We have a KTM duke 690 in ours, mirrors and topbox removed to get it in.


----------



## Ozzyjohn (Sep 3, 2007)

Ozzyjohn said:


> I'll post the garage dimensions shortly.


Our garage doors are 120cm x 100cm and the space between the doors is 220cm. The internal height of our garage is a couple of cms greater than the doors.

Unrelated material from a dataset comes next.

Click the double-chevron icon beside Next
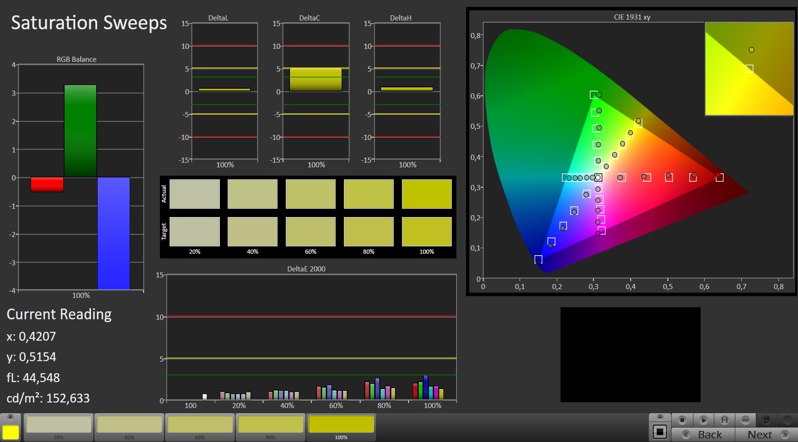This screenshot has height=442, width=798. pos(785,435)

I'd be interested to know the internal dimensions required to accommodate a KTM Duke 690.

Regards,
John


----------



## Ditcha (Oct 30, 2010)

Aprilia sportcity cube 300 in ours only weights 160kg which is light for a 300cc easy to load but we do have to remove the mirrors and topbox


----------



## suedew (May 10, 2005)

Ozzyjohn said:


> Our garage doors are 120cm x 100cm and the space between the doors is 220cm. The internal height of our garage is a couple of cms greater than the doors.
> 
> I'd be interested to know the internal dimensions required to accommodate a KTM Duke 690.
> 
> ...


Just been told off for this post lol
He will go to storage first chance to check. One thing i hadn't realised was, that if there is a 'lip' on the garage that as the front wheel goes down you get a little more room to get your bike in.


----------



## Ozzyjohn (Sep 3, 2007)

suedew said:


> Just been told off for this post lol
> He will go to storage first chance to check. One thing i hadn't realised was, that if there is a 'lip' on the garage that as the front wheel goes down you get a little more room to get your bike in.

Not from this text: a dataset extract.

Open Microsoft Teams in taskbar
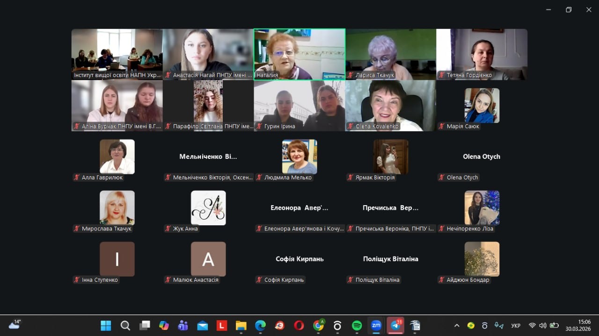coord(183,326)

Oops - didn't mean to cause any trouble. Thanks, no rush.
When we measured the garage and a PCX, I was convinced it would only fit by removing the mirrors. Before we bought one, one of the guys at the ever helpful Shrewsbury Honda took the mirrors off a stock bike and it all went in easily enough. So we bought one. First time loading our own PCX, I completely forgot about removing the mirrors until I was at the top of the ramp - a minor cursing session followed until I realised that it would go in (just) with the mirrors on.

Regards,
John


----------



## bigtree (Feb 3, 2007)

suedew said:


> We have a KTM duke 690 in ours, mirrors and topbox removed to get it in.


My 690 fits no problem. 
The 990 Superduke also fits in as its shorter.


----------



## suedew (May 10, 2005)

bigtree said:


> My 690 fits no problem.
> The 990 Superduke also fits in as its shorter.

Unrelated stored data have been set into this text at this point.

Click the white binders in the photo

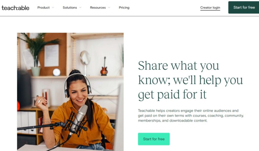pyautogui.click(x=27, y=122)
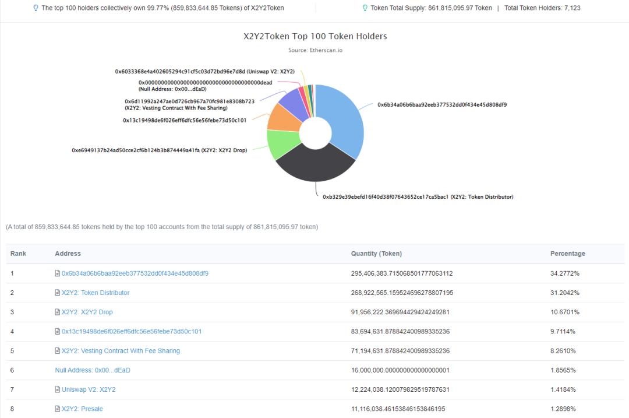
Task: Select the dark gray Token Distributor pie slice
Action: (315, 166)
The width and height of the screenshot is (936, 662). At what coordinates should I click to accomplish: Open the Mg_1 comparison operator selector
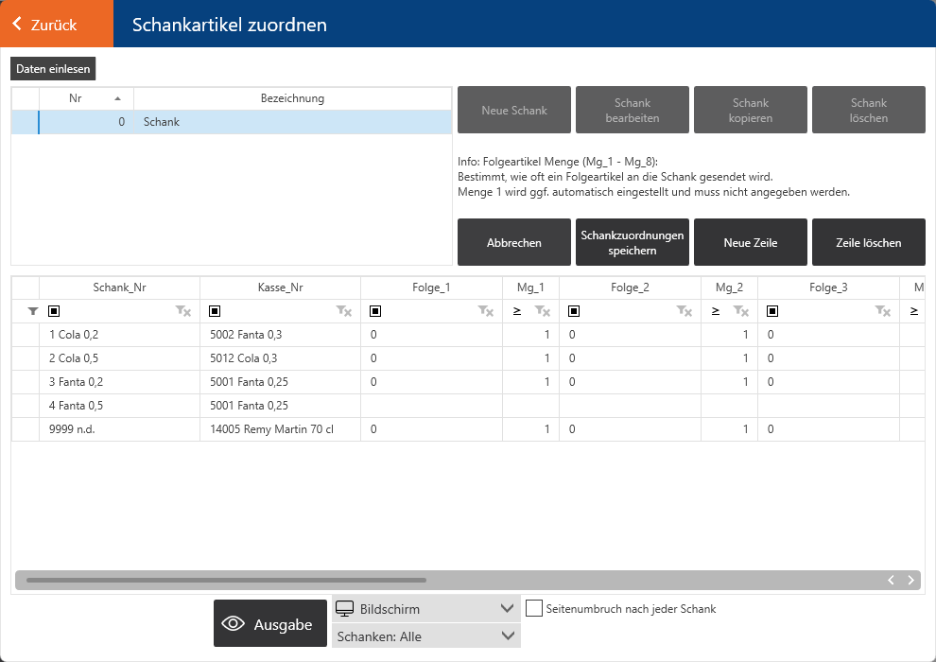tap(517, 311)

You have a lot to answer for Trevor :wink2:


----------



## bigtree (Feb 3, 2007)

suedew said:


> You have a lot to answer for Trevor :wink2:


Yeah and you owe me at least one drink for the fun you are now enjoying.:kiss:


----------



## Ozzyjohn (Sep 3, 2007)

bigtree said:


> My 690 fits no problem.
> The 990 Superduke also fits in as its shorter.


Even more interesting - I hadn't thought of going even larger. This could all turn very ugly if Mrs O finds out. She prefers the PCX to the 390 Duke - the latter is more cramped for her on the back. I suspect the Goldwing has given her too much comfort for anything else to measure up - but there must be lots of fun to be had trying  .

Sorry, drifting off topic a bit. Perhaps I should just get a trailer :surprise:

Regards,
John


----------



## tugboat (Sep 14, 2013)

bigtree said:


> My 690 fits no problem.
> The 990 Superduke also fits in as its shorter.


A motorcycle and a beer barrel in the garage. The man who has everything, eh!


----------



## bigtree (Feb 3, 2007)

tugboat said:


> A motorcycle and a beer barrel in the garage. The man who has everything, eh!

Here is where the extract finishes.